The problem. Identify all lines below that hold "computer" and collect them.

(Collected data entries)
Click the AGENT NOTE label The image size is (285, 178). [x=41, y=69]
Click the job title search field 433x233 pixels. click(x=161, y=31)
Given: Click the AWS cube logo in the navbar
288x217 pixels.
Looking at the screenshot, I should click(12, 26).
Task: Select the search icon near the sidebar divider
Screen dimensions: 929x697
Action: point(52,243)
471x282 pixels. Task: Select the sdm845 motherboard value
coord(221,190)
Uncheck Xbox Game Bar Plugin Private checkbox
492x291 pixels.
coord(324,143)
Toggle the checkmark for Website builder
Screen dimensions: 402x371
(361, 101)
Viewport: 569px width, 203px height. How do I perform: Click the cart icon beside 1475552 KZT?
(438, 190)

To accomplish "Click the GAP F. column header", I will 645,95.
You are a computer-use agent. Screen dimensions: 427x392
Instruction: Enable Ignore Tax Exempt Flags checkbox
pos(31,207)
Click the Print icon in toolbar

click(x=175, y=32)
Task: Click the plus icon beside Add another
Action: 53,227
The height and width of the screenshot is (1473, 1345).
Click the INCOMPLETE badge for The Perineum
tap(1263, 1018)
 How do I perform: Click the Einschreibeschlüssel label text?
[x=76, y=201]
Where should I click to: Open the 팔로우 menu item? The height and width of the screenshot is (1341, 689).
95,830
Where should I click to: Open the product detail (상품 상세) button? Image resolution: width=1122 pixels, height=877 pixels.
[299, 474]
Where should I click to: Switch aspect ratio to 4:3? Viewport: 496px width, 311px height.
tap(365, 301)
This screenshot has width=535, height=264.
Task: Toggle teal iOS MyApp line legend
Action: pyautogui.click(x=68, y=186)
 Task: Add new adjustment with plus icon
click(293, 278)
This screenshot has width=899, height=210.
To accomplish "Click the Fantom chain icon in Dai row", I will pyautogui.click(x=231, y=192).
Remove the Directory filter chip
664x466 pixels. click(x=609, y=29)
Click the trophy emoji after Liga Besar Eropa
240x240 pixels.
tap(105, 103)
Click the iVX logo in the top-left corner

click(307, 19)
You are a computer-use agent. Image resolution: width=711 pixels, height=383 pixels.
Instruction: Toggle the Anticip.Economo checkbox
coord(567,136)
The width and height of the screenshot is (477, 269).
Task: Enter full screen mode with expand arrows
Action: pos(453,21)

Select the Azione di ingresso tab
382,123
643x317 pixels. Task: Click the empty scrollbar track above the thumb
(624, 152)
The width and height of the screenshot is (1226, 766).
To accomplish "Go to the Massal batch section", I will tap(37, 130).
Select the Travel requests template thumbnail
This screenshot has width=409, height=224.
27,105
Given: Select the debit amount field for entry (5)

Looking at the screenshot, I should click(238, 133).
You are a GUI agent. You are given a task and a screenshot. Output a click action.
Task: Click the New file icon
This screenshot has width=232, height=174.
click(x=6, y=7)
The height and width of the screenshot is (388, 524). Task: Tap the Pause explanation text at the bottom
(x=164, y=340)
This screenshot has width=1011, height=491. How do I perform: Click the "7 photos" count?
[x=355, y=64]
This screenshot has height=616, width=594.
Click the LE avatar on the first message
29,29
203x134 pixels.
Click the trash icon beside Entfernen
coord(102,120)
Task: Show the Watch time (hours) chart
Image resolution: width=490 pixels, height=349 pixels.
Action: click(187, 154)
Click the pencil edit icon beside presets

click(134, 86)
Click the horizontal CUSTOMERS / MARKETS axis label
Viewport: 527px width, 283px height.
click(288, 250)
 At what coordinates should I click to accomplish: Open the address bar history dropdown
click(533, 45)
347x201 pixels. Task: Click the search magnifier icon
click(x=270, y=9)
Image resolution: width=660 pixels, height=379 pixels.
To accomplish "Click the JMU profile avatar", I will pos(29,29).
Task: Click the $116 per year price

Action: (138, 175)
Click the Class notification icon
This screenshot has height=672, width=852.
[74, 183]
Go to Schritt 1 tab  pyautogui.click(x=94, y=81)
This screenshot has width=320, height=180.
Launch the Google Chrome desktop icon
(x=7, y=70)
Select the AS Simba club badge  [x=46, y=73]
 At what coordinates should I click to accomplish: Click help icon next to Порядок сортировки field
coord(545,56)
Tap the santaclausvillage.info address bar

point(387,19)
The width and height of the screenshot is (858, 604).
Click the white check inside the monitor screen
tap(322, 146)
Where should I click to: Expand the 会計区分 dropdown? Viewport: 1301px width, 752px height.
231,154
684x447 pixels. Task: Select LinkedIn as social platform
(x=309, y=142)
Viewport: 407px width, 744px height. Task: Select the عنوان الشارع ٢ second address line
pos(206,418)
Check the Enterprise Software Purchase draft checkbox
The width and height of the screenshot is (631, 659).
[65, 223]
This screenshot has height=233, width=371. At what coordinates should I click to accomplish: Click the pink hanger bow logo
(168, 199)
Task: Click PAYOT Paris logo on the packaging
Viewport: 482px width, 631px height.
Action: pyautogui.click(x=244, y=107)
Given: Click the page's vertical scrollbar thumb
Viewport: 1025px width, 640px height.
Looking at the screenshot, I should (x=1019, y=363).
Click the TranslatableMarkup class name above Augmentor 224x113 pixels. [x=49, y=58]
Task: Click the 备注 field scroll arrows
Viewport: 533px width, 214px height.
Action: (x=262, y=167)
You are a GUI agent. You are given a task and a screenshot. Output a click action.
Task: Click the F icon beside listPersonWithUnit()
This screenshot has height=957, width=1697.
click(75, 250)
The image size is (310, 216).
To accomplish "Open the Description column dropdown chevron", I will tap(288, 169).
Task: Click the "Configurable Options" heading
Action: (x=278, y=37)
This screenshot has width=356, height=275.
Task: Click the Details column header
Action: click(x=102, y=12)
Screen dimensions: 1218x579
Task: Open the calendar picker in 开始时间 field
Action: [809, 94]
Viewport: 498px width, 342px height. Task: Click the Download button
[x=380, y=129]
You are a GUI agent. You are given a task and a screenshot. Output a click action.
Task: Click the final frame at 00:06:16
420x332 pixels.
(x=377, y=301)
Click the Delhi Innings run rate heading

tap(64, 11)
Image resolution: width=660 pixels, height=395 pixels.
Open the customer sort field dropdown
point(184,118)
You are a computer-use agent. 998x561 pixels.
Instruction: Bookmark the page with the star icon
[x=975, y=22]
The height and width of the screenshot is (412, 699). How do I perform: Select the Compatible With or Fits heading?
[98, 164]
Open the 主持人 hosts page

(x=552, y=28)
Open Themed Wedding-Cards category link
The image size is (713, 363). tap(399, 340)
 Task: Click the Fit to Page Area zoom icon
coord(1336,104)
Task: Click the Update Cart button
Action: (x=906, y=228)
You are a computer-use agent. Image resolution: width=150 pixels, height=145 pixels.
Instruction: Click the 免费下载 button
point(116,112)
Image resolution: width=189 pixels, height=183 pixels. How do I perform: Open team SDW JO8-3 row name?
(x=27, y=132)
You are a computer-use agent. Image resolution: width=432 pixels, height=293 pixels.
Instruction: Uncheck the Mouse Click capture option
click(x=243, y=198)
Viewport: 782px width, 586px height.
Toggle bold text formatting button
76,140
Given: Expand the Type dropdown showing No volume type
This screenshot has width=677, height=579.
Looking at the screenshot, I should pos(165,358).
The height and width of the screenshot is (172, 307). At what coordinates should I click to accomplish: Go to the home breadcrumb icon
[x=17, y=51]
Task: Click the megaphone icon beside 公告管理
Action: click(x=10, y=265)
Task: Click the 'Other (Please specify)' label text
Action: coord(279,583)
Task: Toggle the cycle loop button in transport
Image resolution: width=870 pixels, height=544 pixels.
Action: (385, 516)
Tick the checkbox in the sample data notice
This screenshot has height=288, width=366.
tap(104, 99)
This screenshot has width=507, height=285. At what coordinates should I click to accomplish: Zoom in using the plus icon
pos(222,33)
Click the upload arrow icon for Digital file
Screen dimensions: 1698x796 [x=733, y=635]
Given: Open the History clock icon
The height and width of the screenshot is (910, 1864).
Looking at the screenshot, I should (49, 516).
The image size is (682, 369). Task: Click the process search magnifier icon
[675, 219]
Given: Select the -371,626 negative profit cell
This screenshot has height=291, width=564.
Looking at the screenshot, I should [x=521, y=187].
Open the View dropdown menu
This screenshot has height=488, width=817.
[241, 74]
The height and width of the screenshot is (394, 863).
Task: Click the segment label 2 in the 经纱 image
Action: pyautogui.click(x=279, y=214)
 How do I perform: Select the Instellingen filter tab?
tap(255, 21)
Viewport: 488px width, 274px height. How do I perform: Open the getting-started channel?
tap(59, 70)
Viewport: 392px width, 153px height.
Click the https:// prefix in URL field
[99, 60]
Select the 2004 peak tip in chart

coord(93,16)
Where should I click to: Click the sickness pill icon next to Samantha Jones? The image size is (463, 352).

Completed exercise.
You are a computer-use agent. Screen dimensions: 427x392
You are a computer-use agent. Image resolution: width=711 pixels, height=383 pixels.
You are a computer-use agent. 998x561 pixels.
You are a computer-use agent. Image resolution: width=150 pixels, height=145 pixels.
You are a computer-use agent. Image resolution: width=432 pixels, height=293 pixels.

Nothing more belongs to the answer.